Задание: Перепишите, пожалуйста, все пункты ниже слово в слово. Картинки в ответ не включайте.

Пункты к заданию:

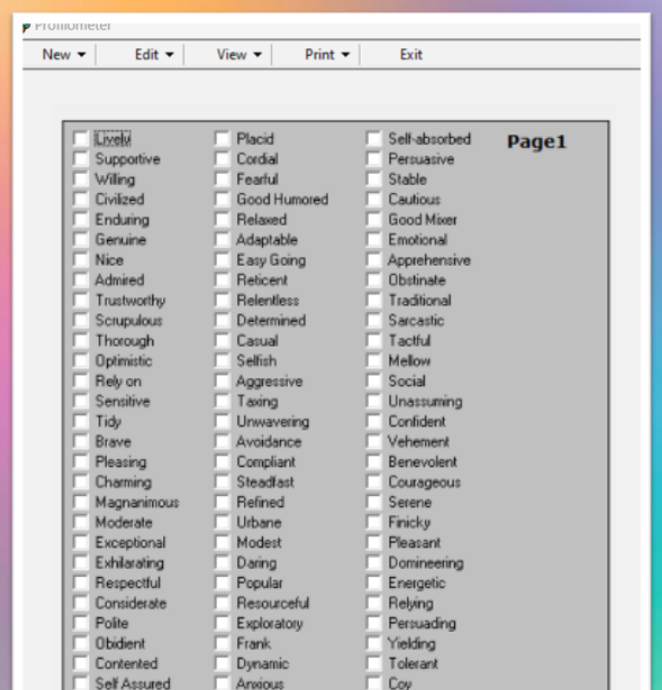Select the Tolerant checkbox
The image size is (662, 690).
[374, 663]
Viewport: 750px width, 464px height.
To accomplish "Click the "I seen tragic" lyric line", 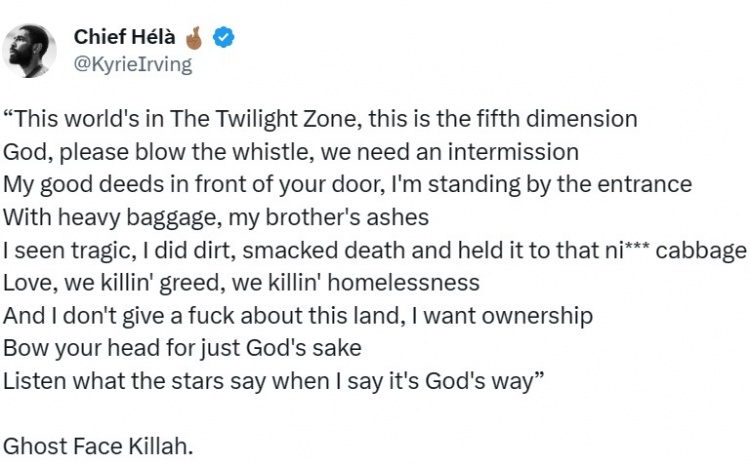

Результат задания:
Select the Tolerant checkbox
The image size is (662, 690).
[374, 663]
Viewport: 750px width, 464px height.
To accomplish "Click the "I seen tragic" lyric line", 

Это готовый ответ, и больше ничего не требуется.